Testing for Unix commands on the path in Ruby
Recently we needed to run some tests against our application. However, the application shells out and uses a couple of Unix commands to do some of its work - commands that were not installed on my dev box at the time. Rather than ignoring failing tests (something, like ignoring warnings, I find really hard to do) I thought I should alter the tests to only run if the Unix command was present. After some discussion with Peter he came up with the following syntax:
using :some_command do
some_work
end
Pretty nice - if some_command is available then the block is executed, otherwise nothing happens.

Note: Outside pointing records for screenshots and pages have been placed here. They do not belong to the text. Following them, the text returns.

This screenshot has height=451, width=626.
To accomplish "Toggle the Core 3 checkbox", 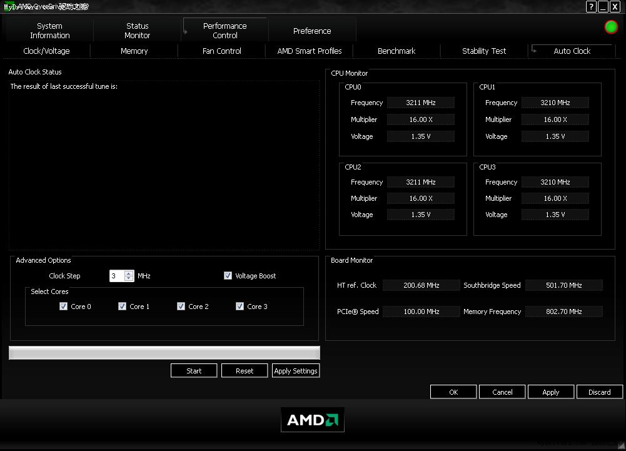I will point(240,307).
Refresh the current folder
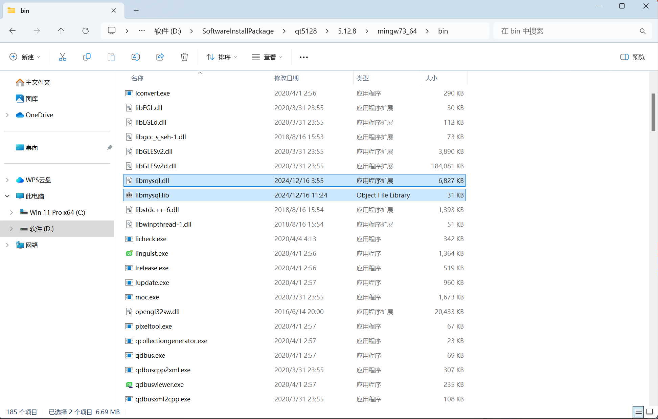The width and height of the screenshot is (658, 419). click(x=86, y=31)
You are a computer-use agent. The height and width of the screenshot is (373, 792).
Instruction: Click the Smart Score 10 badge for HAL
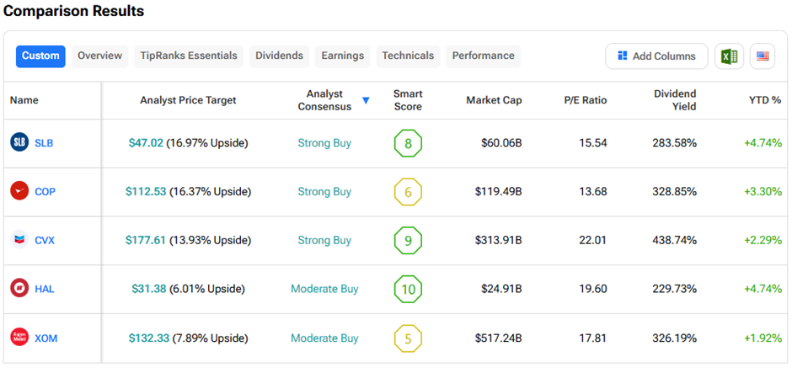click(408, 289)
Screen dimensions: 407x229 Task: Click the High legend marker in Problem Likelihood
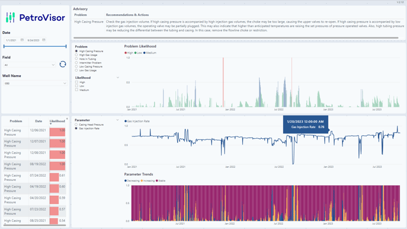(126, 53)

(By the way, the code below is (c) 2007 Rahoul Baruah and is available under the LGPL and is not the same as the code that actually made it into our application. [Legal stuff over])
require 'open3'
module UnixTools
def using command
raise "USING: you must supply a block when calling using" unless block_given?
installed = false
Open.popen3("which #{command.to_s}") do | stdin, stdout, stderr |
line = stdout.readline.chomp
expression = Regexp.new "(.)*no #{command.to_s} in(.)*"
installed = !expression.match line
end
return (installed ? yield : false)
end
end
Stick this in a file called "unix_tools.rb" in your lib folder, make sure which is on your path and use!

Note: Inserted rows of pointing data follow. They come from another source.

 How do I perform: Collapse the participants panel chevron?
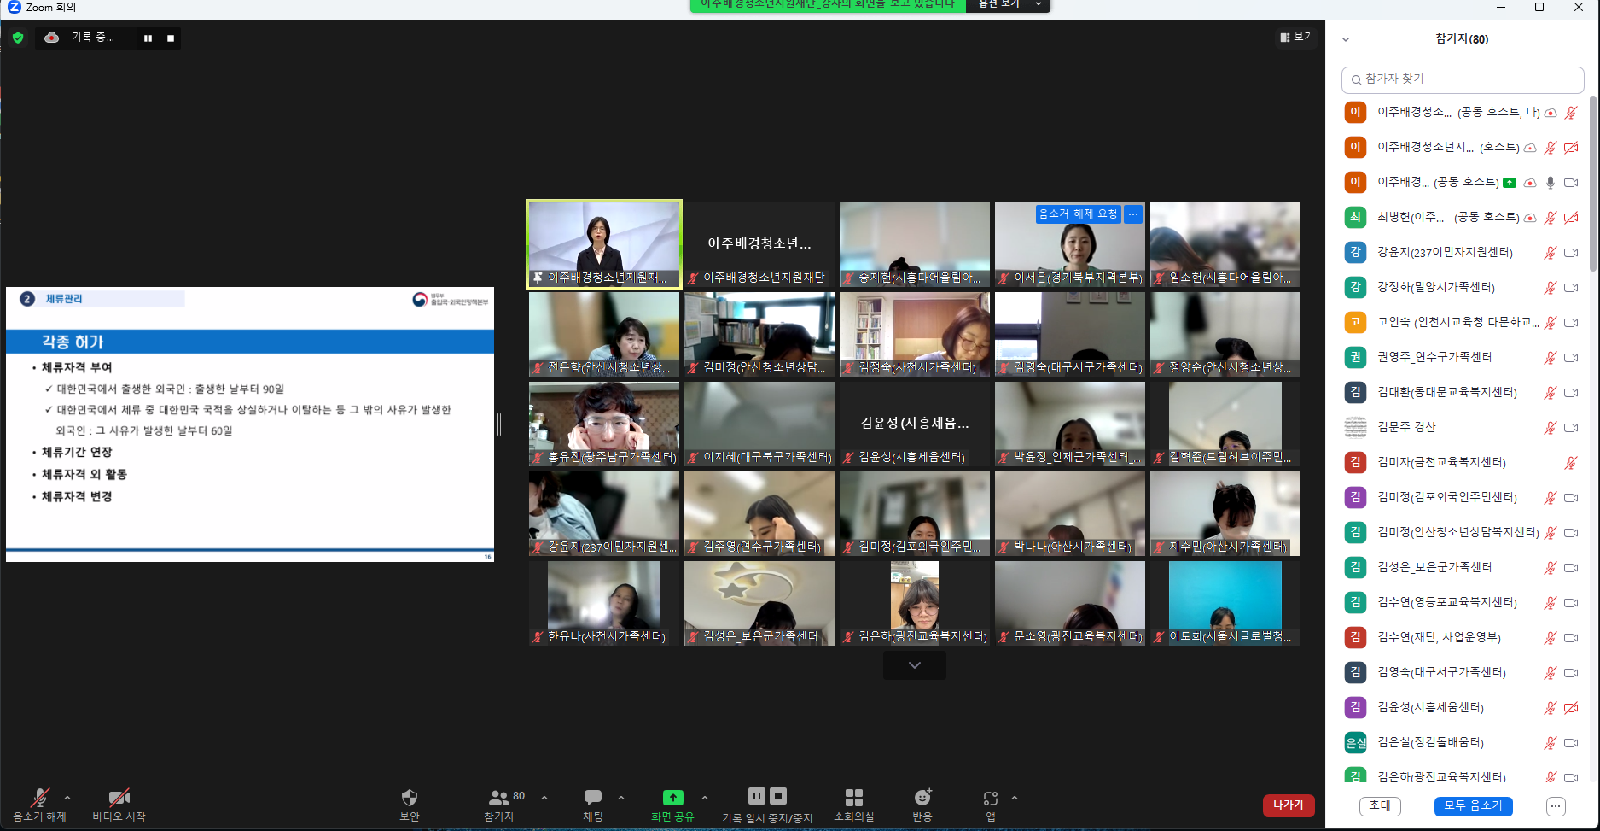pyautogui.click(x=1346, y=39)
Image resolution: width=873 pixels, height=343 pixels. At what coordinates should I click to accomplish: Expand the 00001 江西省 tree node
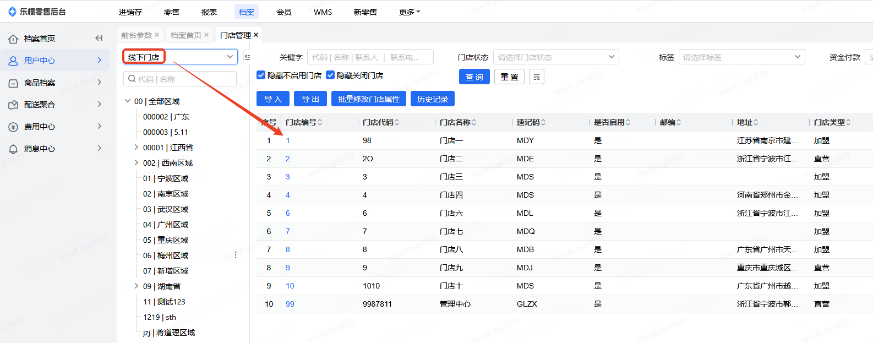(x=136, y=147)
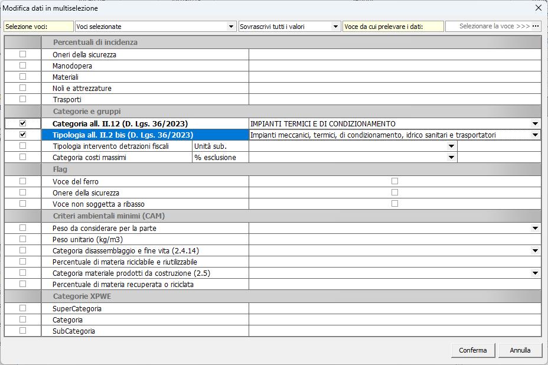Screen dimensions: 548x365
Task: Toggle the Voce del ferro flag value checkbox
Action: click(x=394, y=181)
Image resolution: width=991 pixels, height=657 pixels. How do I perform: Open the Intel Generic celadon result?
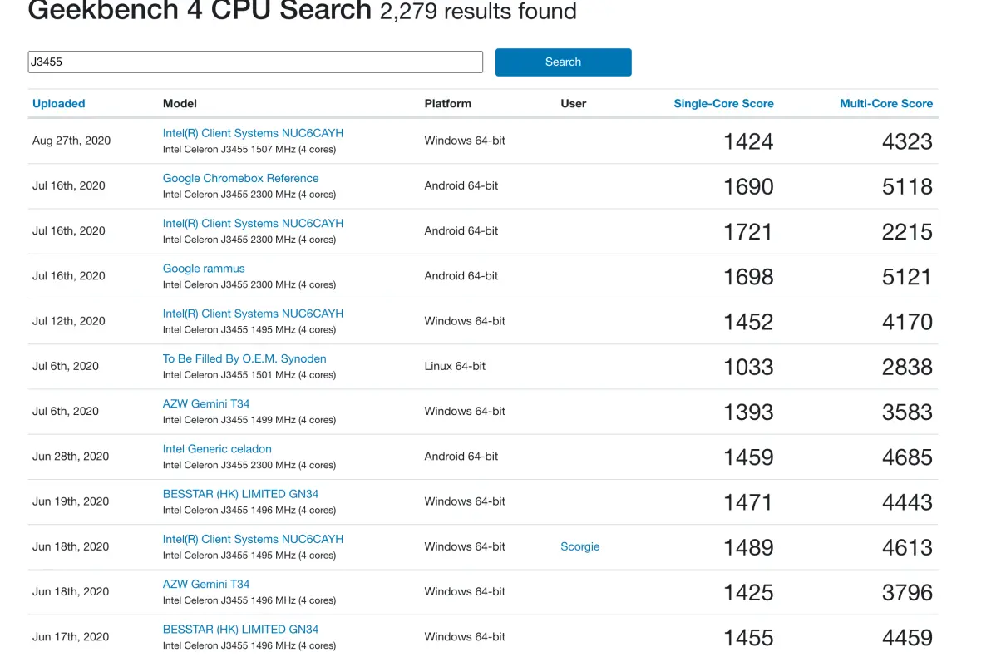click(x=217, y=449)
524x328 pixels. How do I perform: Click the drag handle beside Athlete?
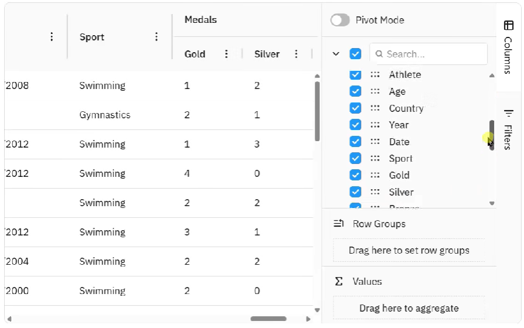[x=375, y=75]
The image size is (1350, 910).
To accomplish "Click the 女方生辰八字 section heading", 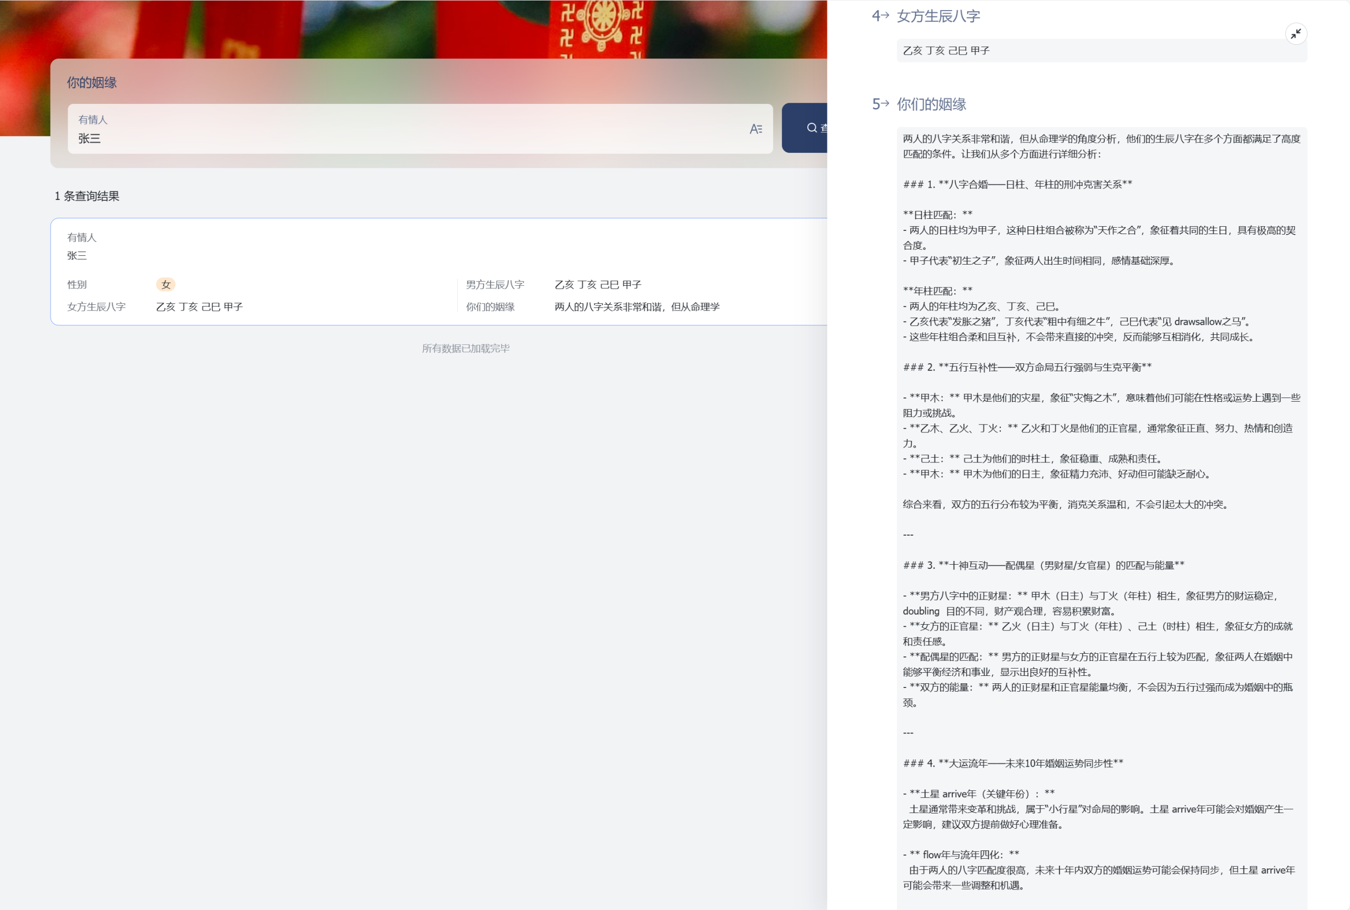I will [938, 16].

One caveat - Peter started getting EOFs - because he was using the version of which that came with Fink. which on OSX returns "no COMMAND in $PATH", which on CentOS returns "/usr/bin/which: no COMMAND in $PATH" but which in Fink returns EOF. As soon as he switched to /usr/bin/which it worked fine. YMMV, as ever.
1 comment:
Well, you say I came up with the syntax, as I remember it, it came out of a group discussion. Still, thanks for the quote.